WHAT IS BEING ASKED:
Would you reproduce the entries that follow exactly as they appear?

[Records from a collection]

= Beginning of Section =

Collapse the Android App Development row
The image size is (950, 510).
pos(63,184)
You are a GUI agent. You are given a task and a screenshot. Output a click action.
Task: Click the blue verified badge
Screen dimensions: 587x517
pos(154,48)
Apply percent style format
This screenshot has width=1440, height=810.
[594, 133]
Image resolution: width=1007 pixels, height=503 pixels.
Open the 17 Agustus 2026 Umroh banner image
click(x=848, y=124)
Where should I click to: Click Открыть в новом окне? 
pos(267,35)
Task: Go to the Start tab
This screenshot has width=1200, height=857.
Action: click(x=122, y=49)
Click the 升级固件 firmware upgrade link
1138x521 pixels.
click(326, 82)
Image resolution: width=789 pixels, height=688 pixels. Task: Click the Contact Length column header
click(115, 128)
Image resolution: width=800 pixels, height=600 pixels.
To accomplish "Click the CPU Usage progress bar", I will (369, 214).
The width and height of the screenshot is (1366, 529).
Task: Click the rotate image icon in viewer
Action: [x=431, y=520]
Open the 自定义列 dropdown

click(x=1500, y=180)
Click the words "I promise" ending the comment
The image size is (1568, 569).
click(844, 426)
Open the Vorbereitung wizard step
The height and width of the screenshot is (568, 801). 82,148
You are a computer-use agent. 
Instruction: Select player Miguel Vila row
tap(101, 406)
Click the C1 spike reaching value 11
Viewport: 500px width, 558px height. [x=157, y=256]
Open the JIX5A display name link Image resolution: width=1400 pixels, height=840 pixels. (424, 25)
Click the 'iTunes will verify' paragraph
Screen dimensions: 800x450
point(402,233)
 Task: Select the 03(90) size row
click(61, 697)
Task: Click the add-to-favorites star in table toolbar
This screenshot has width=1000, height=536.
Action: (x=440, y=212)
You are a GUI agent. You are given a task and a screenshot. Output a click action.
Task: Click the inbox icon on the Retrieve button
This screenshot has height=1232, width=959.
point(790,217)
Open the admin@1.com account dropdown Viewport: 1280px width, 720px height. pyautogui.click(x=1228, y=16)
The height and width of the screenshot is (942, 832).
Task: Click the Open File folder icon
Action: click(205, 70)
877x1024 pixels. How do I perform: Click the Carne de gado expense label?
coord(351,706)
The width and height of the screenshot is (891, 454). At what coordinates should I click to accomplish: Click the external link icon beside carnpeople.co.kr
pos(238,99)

= End of Section =

OUTPUT:
Collapse the Android App Development row
The image size is (950, 510).
pos(63,184)
You are a GUI agent. You are given a task and a screenshot. Output a click action.
Task: Click the blue verified badge
Screen dimensions: 587x517
pos(154,48)
Apply percent style format
This screenshot has width=1440, height=810.
[594, 133]
Image resolution: width=1007 pixels, height=503 pixels.
Open the 17 Agustus 2026 Umroh banner image
click(x=848, y=124)
Where should I click to: Click Открыть в новом окне? 
pos(267,35)
Task: Go to the Start tab
This screenshot has width=1200, height=857.
Action: click(x=122, y=49)
Click the 升级固件 firmware upgrade link
1138x521 pixels.
click(326, 82)
Image resolution: width=789 pixels, height=688 pixels. Task: Click the Contact Length column header
click(115, 128)
Image resolution: width=800 pixels, height=600 pixels.
To accomplish "Click the CPU Usage progress bar", I will (369, 214).
The width and height of the screenshot is (1366, 529).
Task: Click the rotate image icon in viewer
Action: [x=431, y=520]
Open the 自定义列 dropdown

click(x=1500, y=180)
Click the words "I promise" ending the comment
The image size is (1568, 569).
click(844, 426)
Open the Vorbereitung wizard step
The height and width of the screenshot is (568, 801). 82,148
You are a computer-use agent. 
Instruction: Select player Miguel Vila row
tap(101, 406)
Click the C1 spike reaching value 11
Viewport: 500px width, 558px height. [x=157, y=256]
Open the JIX5A display name link Image resolution: width=1400 pixels, height=840 pixels. (424, 25)
Click the 'iTunes will verify' paragraph
Screen dimensions: 800x450
point(402,233)
 Task: Select the 03(90) size row
click(61, 697)
Task: Click the add-to-favorites star in table toolbar
This screenshot has width=1000, height=536.
Action: (x=440, y=212)
You are a GUI agent. You are given a task and a screenshot. Output a click action.
Task: Click the inbox icon on the Retrieve button
This screenshot has height=1232, width=959.
point(790,217)
Open the admin@1.com account dropdown Viewport: 1280px width, 720px height. pyautogui.click(x=1228, y=16)
The height and width of the screenshot is (942, 832).
Task: Click the Open File folder icon
Action: click(205, 70)
877x1024 pixels. How do I perform: Click the Carne de gado expense label?
coord(351,706)
The width and height of the screenshot is (891, 454). At what coordinates should I click to accomplish: Click the external link icon beside carnpeople.co.kr
pos(238,99)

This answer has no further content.